It was Sunday and I wanted to scoop her into my mouth with my bare hands, drag her to my lips, get drunk in her. It was Sunday and when she laughed like that I wanted to snatch the sound out of the air and paint myself with it, wanted to tattoo it on a city block, wanted to paste it into my palms for Bible readings. it was Sunday, day of rest, Lord’s day, and good Lord, but did she make a heaven from a bed.

she called to you and if you had felt alive before it wasn’t like this, on the edge of her tongue, on the crease of her hipbone. the way she moves against you rewrites dancing. you lie awake and count the times you almost kissed her. it’s okay. it’s okay. if she came and set you on fire you’d thank her for the warmth. it’s okay. whenever she laughs your ribs break. 

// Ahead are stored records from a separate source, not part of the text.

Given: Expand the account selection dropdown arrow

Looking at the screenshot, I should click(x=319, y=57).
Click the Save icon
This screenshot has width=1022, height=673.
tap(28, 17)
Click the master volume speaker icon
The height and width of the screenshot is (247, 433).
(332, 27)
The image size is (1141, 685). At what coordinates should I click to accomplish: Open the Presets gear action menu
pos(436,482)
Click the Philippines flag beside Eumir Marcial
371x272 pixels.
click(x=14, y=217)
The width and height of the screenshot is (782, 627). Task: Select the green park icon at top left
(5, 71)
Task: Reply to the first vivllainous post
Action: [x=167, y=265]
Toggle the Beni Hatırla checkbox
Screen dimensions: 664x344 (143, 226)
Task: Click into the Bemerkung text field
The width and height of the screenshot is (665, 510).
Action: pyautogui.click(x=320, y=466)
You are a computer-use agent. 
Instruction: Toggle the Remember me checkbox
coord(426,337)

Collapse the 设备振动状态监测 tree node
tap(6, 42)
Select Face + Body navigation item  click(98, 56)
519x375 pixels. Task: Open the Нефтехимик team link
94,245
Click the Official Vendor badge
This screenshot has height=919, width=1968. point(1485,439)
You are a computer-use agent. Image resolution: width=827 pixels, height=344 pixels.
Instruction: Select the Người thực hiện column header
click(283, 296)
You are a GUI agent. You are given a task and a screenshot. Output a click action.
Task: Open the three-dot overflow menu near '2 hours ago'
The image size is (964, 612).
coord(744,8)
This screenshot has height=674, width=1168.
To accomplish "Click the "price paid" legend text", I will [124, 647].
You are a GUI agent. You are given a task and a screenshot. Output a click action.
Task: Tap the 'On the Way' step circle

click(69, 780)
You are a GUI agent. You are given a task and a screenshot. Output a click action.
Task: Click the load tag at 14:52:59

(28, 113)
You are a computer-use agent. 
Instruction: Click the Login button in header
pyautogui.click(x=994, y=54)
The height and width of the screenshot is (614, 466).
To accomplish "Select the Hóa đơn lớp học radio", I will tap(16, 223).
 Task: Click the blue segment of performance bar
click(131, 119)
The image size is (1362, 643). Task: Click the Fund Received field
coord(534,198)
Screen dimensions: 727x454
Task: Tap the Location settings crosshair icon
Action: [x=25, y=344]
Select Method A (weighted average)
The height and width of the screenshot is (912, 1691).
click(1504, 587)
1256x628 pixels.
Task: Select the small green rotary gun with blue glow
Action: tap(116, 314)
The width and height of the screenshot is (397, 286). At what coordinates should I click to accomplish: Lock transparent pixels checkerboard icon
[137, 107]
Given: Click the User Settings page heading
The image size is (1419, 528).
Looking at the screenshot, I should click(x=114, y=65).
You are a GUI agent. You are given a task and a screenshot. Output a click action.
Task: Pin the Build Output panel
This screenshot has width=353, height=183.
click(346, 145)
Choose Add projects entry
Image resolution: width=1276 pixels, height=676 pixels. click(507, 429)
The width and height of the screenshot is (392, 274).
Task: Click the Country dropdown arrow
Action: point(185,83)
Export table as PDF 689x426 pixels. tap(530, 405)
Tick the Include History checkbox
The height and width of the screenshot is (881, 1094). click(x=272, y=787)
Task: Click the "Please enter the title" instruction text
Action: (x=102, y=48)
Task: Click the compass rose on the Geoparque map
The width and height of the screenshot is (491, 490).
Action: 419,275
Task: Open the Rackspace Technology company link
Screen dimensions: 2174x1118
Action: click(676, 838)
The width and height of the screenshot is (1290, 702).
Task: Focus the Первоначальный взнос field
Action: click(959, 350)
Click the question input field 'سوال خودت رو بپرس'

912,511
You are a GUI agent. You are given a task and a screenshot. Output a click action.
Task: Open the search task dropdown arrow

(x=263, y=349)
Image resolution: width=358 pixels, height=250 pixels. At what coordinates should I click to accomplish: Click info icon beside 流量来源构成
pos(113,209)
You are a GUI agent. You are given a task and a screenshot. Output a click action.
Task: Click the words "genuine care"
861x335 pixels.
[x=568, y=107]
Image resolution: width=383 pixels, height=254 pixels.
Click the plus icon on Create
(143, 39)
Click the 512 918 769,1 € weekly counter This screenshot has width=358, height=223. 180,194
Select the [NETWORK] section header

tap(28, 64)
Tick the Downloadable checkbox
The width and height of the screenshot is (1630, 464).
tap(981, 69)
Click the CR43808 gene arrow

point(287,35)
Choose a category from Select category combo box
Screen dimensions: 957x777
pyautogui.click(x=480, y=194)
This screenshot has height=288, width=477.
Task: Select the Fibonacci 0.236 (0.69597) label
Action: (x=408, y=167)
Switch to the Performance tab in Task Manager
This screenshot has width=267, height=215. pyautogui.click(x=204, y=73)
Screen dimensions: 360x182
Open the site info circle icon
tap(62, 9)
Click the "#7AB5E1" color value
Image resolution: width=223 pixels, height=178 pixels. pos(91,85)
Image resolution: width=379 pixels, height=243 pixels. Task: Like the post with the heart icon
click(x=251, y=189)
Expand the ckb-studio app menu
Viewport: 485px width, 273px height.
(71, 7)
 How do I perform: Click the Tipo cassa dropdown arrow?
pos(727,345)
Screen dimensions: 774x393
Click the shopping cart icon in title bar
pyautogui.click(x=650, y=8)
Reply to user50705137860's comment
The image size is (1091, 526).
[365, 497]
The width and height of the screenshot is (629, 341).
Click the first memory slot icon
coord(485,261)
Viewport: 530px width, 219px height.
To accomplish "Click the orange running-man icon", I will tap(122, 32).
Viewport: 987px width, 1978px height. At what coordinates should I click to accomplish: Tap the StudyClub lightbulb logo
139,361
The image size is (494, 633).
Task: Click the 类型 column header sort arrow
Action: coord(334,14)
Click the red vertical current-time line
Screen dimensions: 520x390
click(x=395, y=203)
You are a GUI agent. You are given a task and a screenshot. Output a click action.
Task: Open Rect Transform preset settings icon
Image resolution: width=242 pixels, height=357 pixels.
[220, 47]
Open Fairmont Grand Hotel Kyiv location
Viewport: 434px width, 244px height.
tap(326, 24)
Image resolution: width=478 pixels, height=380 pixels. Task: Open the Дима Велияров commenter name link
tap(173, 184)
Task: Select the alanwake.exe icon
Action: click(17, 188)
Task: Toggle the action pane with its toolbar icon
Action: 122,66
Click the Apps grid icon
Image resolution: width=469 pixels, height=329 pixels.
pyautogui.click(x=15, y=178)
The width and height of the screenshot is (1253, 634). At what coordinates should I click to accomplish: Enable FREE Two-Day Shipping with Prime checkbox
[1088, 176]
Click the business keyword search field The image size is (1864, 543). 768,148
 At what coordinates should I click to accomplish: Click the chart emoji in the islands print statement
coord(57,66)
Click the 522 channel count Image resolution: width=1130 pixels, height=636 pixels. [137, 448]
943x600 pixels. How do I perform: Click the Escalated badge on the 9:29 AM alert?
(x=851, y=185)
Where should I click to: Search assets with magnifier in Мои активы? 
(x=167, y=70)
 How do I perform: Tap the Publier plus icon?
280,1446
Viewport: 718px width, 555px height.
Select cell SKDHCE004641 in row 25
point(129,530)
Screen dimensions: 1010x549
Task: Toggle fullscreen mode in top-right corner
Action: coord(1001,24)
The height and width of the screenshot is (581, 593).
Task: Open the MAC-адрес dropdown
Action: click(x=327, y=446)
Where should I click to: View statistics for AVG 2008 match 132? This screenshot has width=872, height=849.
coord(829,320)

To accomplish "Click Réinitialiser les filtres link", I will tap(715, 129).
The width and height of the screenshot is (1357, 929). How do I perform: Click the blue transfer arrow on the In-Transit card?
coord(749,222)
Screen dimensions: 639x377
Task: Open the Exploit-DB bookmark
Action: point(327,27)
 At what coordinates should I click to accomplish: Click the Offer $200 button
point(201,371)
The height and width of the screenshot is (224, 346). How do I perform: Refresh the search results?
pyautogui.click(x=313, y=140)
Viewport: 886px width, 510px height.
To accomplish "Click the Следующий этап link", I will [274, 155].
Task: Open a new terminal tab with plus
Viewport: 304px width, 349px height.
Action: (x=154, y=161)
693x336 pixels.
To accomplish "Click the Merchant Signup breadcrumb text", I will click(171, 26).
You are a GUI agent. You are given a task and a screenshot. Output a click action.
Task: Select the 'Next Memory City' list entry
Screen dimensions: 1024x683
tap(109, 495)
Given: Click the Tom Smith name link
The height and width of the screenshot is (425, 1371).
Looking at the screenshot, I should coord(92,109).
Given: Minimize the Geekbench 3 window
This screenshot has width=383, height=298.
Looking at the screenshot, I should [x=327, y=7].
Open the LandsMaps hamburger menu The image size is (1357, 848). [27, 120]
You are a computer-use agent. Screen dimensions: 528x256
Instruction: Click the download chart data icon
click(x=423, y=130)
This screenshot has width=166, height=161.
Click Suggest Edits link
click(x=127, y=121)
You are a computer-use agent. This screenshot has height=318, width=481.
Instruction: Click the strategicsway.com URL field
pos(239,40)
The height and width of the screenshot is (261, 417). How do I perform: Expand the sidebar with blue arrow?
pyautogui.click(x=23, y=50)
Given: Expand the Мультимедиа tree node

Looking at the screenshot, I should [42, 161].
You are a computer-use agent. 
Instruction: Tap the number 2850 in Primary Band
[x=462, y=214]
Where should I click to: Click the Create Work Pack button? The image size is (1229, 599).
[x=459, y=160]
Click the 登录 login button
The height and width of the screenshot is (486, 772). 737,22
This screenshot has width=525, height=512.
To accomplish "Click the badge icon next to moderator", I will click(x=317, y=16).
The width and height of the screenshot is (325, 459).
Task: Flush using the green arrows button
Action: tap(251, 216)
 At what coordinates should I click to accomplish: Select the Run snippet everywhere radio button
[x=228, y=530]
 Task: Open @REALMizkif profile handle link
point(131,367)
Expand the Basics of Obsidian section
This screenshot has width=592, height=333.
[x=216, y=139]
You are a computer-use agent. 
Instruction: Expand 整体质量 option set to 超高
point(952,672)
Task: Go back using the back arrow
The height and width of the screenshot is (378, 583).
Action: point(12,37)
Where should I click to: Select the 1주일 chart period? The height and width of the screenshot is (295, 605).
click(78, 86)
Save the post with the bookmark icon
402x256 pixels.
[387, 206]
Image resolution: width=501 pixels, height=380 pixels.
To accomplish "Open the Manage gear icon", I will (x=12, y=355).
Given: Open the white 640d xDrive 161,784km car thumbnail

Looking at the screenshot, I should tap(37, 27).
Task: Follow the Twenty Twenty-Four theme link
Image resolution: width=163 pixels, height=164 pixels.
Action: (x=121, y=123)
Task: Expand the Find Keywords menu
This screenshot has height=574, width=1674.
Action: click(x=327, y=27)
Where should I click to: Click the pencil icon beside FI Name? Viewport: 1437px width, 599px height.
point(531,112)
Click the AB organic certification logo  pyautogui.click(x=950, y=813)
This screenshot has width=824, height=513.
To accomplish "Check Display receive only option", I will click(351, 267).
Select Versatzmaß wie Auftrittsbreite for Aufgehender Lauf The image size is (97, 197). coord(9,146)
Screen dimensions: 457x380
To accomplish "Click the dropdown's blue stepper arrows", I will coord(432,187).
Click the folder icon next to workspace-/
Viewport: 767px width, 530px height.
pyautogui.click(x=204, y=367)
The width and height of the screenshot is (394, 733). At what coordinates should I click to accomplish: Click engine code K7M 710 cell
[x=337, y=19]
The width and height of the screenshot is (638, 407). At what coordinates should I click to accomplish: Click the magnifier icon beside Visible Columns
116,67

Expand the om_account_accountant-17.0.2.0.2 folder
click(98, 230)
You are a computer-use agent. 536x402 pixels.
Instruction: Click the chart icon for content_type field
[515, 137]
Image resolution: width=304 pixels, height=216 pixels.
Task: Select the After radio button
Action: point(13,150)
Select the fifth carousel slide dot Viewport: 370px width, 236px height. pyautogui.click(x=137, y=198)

not to be fake deep but gay culture is having a complicated, flawed relationship with the people who were supposed to be there for you. the blood relatives you refuse to come out to, the ones you regret being honest with, the ones who give you that sharp, knifeblade smile like they know they’re supposed to be fine with you being gay but fuck they’re upset about it

gay culture is finding a new family. rewriting the one that you lost. the sliding sideways glance of two people in a room “i got you”. replacing the bits of you that fell out and finding - oh, oh, this is what love was supposed to be, isn’t it, where i open my heart and the teeth don’t come out. where you can say “i need help” and a hand opens and not to take. a house, sometimes; more often just a series of shared spaces where cat-like you lounge with the weirdest people you’ve ever known, the most beautifully honest human beings who let you be weird too (they’re not actually weird, you realize one day, it’s just weird to you that they aren’t angry, and that idea makes you drop what you’re holding). no, we can’t talk honestly with our dads and don’t bother with our moms. we feel what is unsaid like a second person we carry with us, a hand over our mouths. it’s okay, and it’s not okay, and when it’s not okay, you say: i need a hug. and you get one, always.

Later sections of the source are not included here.